もうひとつの於岩稲荷田宮神社が中央区新川にある。行ってみよー!

地下鉄茅場町駅3番出口を出てそのまま永代通りを直進すると、亀島川に架かる霊岸橋を渡って中央区新川地区に入る。


亀島川。霊岸橋から八丁堀方面を見ている。


もうすぐ始まる富岡八幡宮大祭の子供神輿がここまでやって来るのね。


日清オイリオを右折、ひとつ目の信号を左折、すぐに信号を右折して左折、したんだっけかな。

すると左側に地味な神社が。これがお岩稲荷?

おじゃまします。

賽銭箱に㊎と書いてある。どうやら金刀比羅神社のようだ。

鳥居と拝殿以外に何もない。シンプルといえばシンプルだけど。ここも海に近いものね。
金刀比羅さんの向かいに於岩稲荷田宮神社専用駐車場がある。その向こう側が神社のようだ。

お岩さんめっけ!


おじゃまします。


手水舎。


拝殿前の鳥居


拝殿前のお狐さんは愛嬌のある顔立ちがカワイイな


拝殿。こんにちはお岩さん。

陰陽勾玉の社紋(田宮家家紋)が見える。

拝殿向かいにもお狐さん


こっちは凛々しい顔立ち、と思ったら顔が欠けちゃってる。


どなたでしょう?


拝殿の脇に小さな参道があって、


奥にはお百度石と稲荷社がある。


鳥居と百度石について

クリックで拡大

これが於岩稲荷田宮神社のようだ。


ちっちゃい鳥居にちゃんとちっちゃい神額が掛かっている。
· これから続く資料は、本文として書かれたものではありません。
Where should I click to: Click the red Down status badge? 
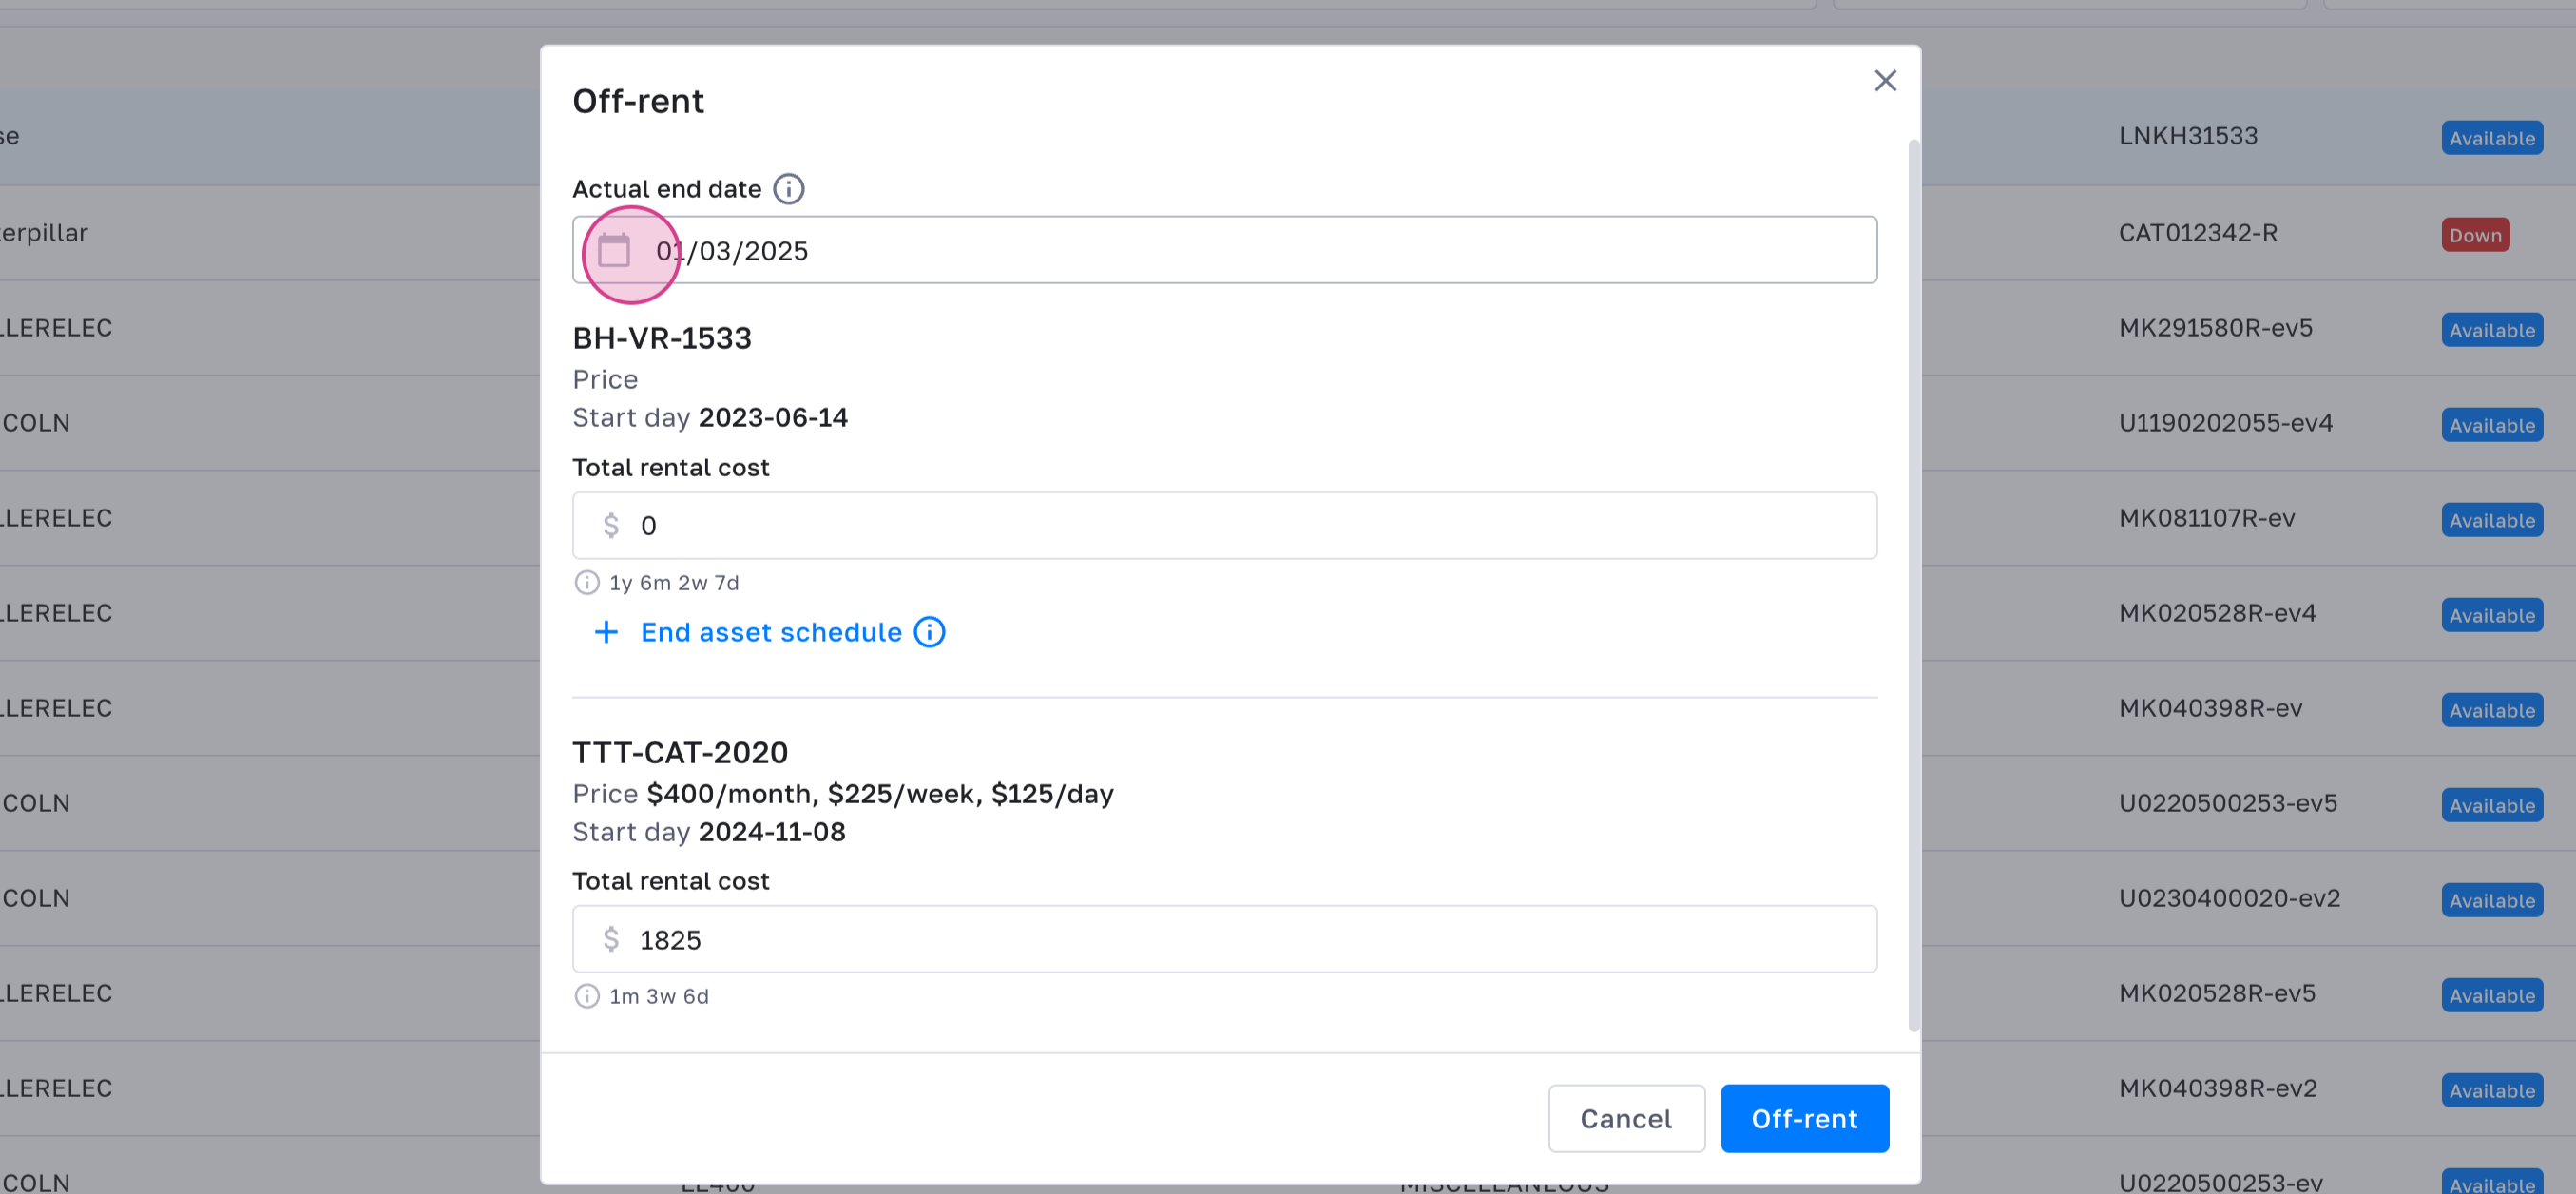click(2474, 235)
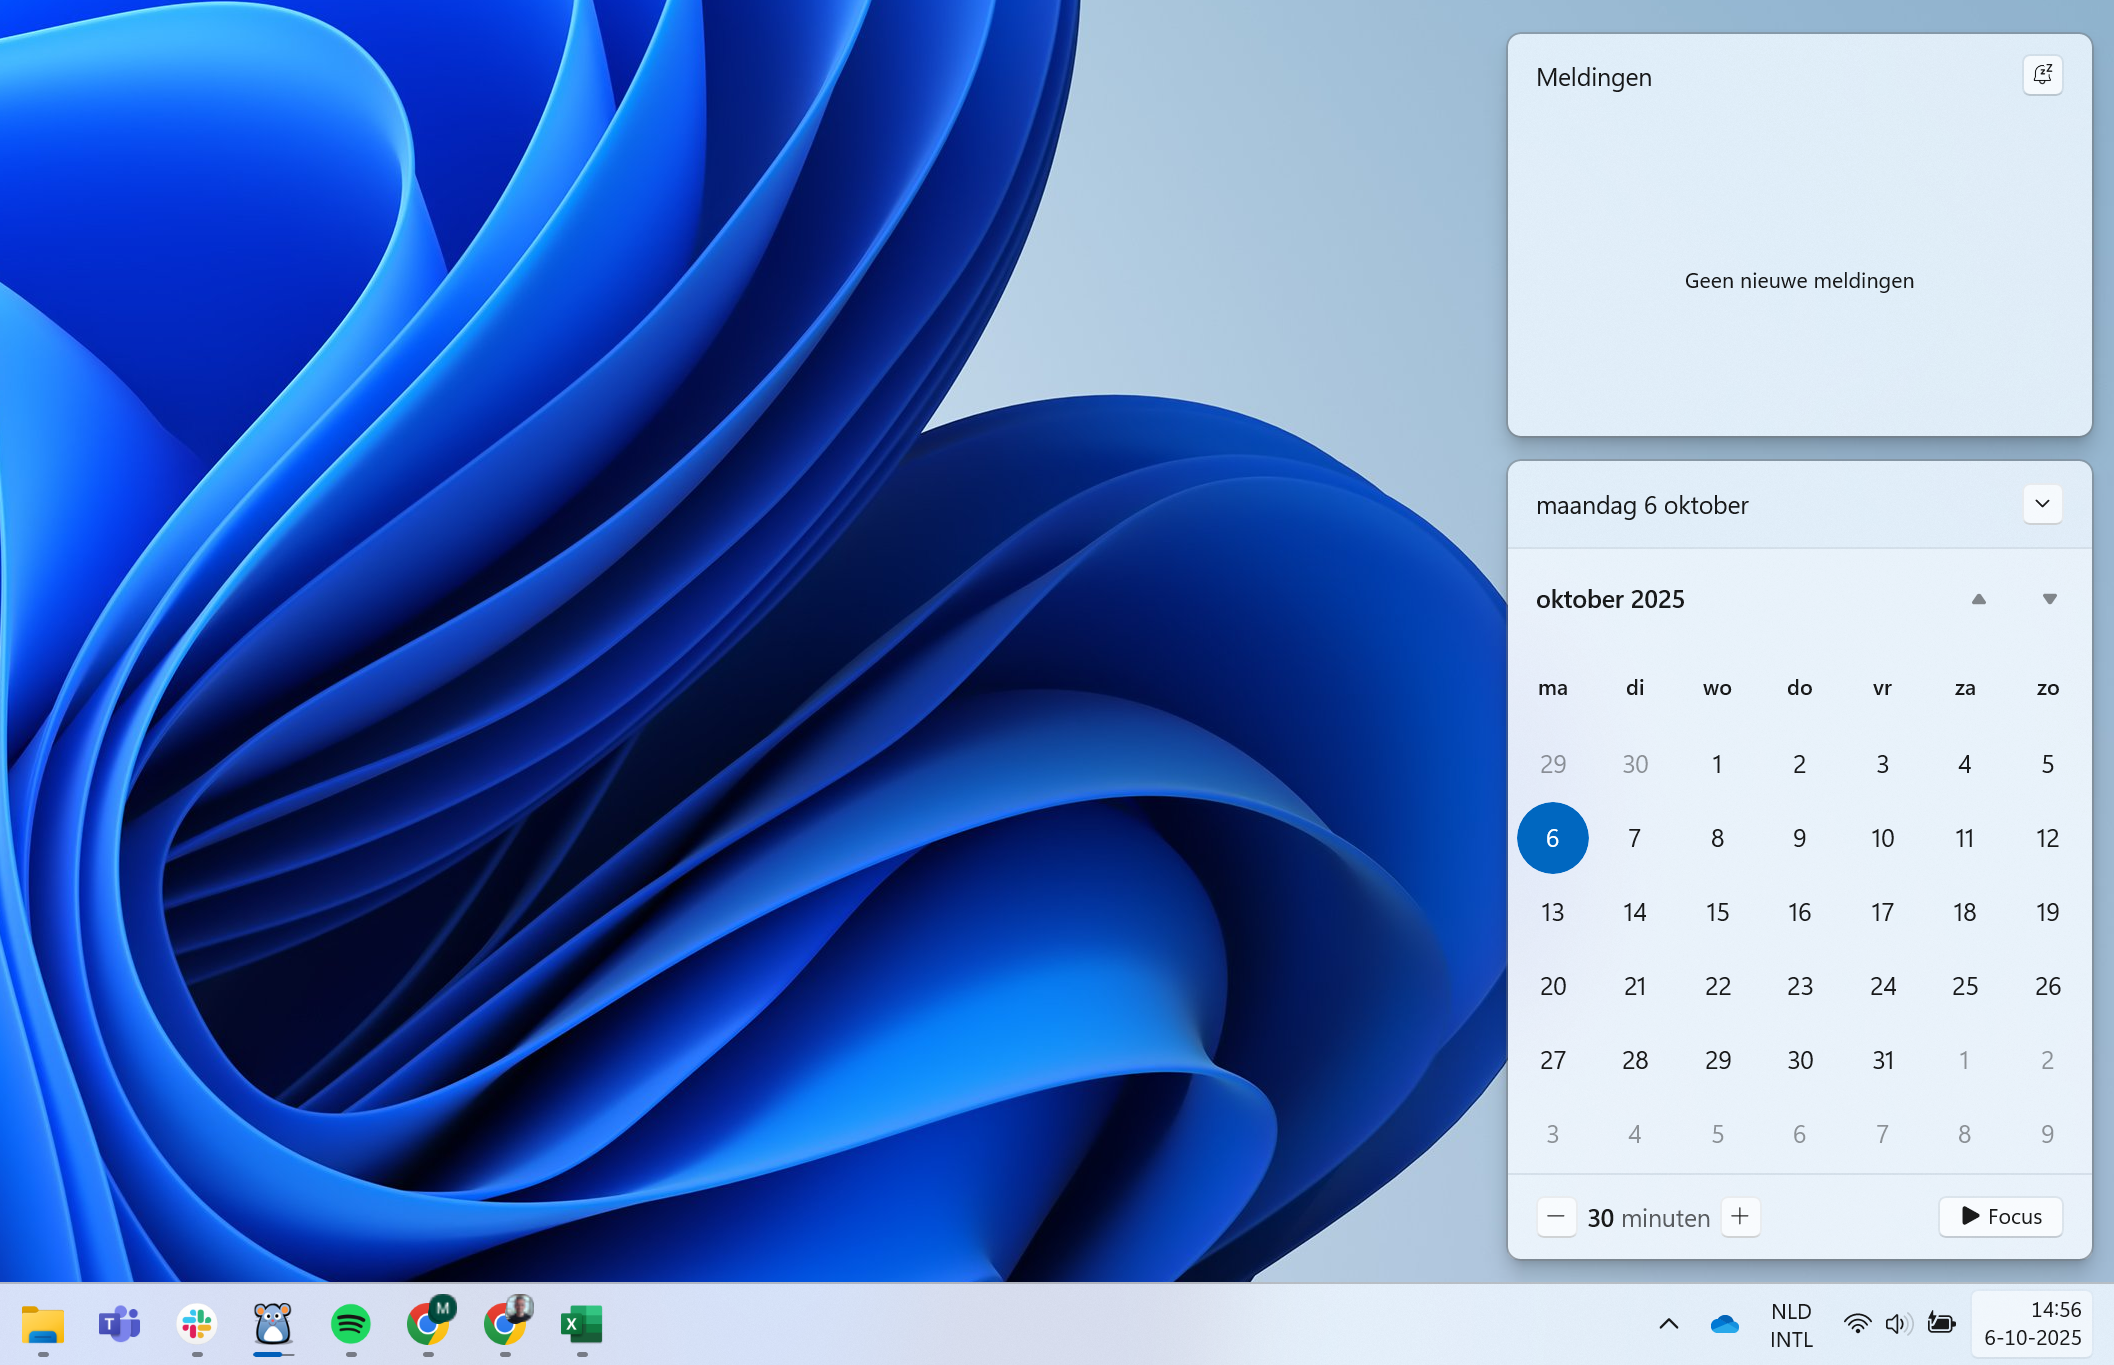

かわいいなぁ。


手水舎もちっちゃいの。カワイイ!


教訓:夏場の神社巡りは蚊に刺されまくって痒い。


うるさいくらいの蝉シャワーが夏真っ盛りの新川のお岩稲荷神社でした。


「東海道四谷怪談」を手掛けては天下一といわれた市川左團次から、「四谷まで毎度出掛けていくのでは遠過ぎる。是非とも新富座などの芝居小屋のそばに移転してほしい」という要望もあり、明治12年(1879)の四谷左門町の火事で社殿が焼失したのを機会に、隅田川の畔にあった田宮家の敷地内に移転した。それが現在の中央区新川にある於岩稲荷神社で、四谷の稲荷神社とまったく同体の神社だ。その新川の社殿は昭和20年(1945)の戦災で焼失したが、戦後、四谷の稲荷神社ともども復活して、現在は二つの稲荷神社がある。 (四谷於岩稲荷田宮神社で配布の印刷物より)

新川の土地は左團次がたまたま持っていた土地だという説も多々ある。